Chocada com a agressão do seu próprio país à Ucrânia, esta pintora e activista decidiu ostentar dois rudimentares cartazes de protesto - um a favor da paz, outro contra a utilização de armas nucleares. Onde se liam frases como estas, escritas em russo: «Filho, não vás para esta guerra! Soldado! Larga as armas e torna-te um verdadeiro herói! Não dispares!»

Discurso interdito na Rússia totalitária de Vladimir Putin onde a palavra guerra está banida do léxico público e uma mãe que chore um filho soldado morto na Ucrânia arrisca pesada pena de prisão por traição à pátria. 

Mesmo assim Elena saiu à rua, em Sampetersburgo. Exibindo as mensagens que redigiu naqueles cartazes considerados subversivos pelos esbirros do ditador. Fisicamente alquebrada mas com notável desassombro cívico - equivalente ao dos sete mil cientistas e académicos russos que se atreveram a escrever uma corajosa carta aberta ao déspota do Kremlin, pedindo-lhe que ponha fim à guerra. É quanto basta para poderem penar nos calabouços.

Durou poucos minutos, o protesto de Elena na passada quarta-feira. Oito polícias antidistúrbios, munidos de capacetes e coletes antibalas, não tardaram a comparecer no local, detiveram-na e transportaram-na para local incerto. Tal como já aconteceu a mais de dez mil pessoas indiciadas desde 24 de Fevereiro em várias cidades russas por delito de opinião. Ninguém escapa à senha persecutória dos lacaios fardados. Que também já detiveram crianças pelo «crime» de pretenderem pôr flores à porta da embaixada ucraniana em Moscovo.

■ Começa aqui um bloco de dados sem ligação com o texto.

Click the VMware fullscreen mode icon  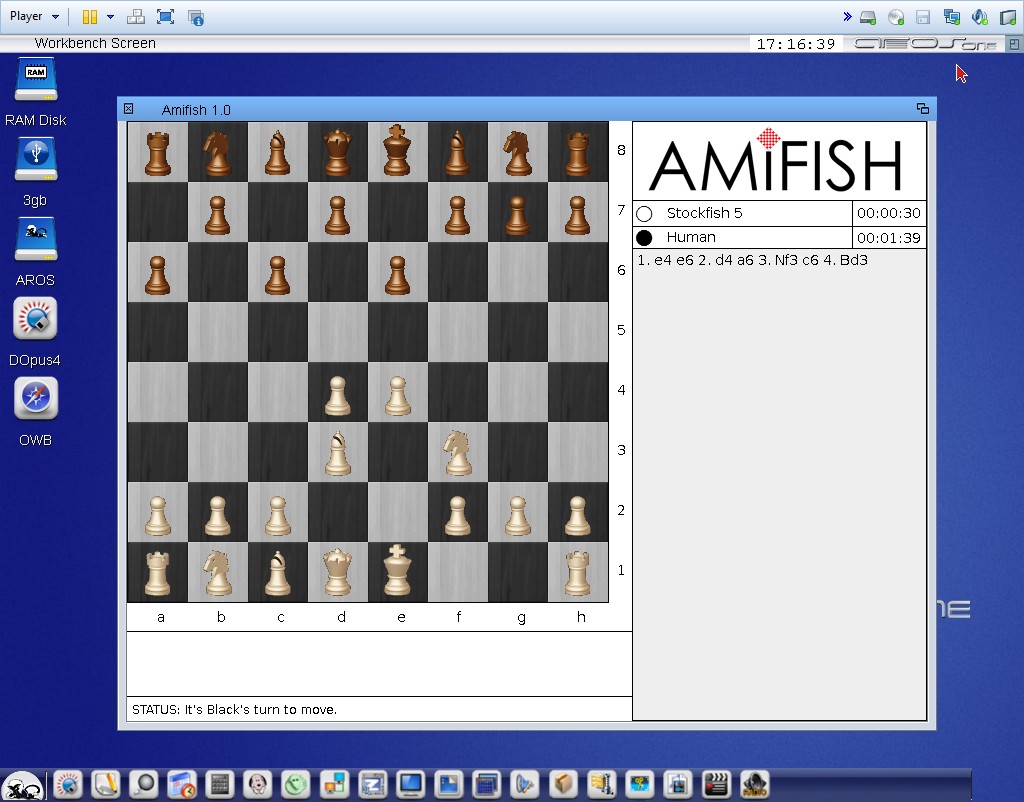(166, 17)
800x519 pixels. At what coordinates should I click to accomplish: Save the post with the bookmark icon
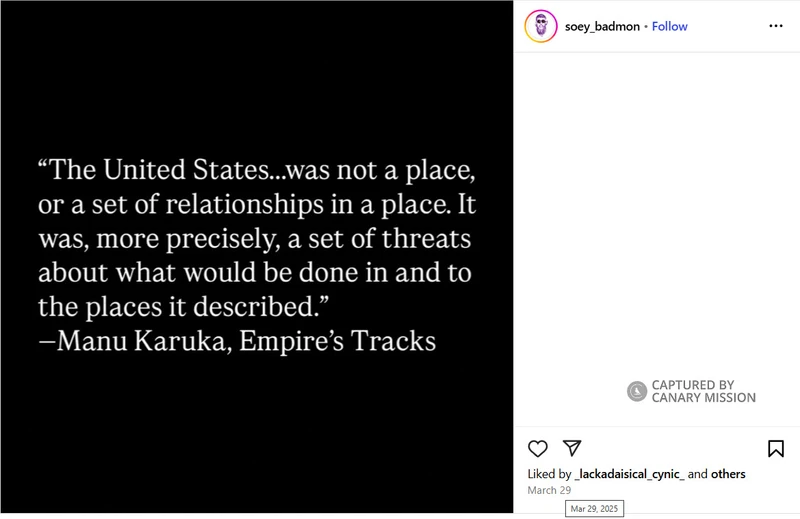(x=776, y=448)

Esta senhora com idade para ser avó daqueles que a prenderam deu ao mundo uma inequívoca lição de dignidade moral. Mostrando ter enorme robustez interior apesar da aparência frágil. Confirmando que é imperioso não confundir Putin com o povo russo, que sofre hoje quase tanto como os vizinhos ucranianos.

Não concebo imagem com maior força simbólica neste Dia Internacional da Mulher.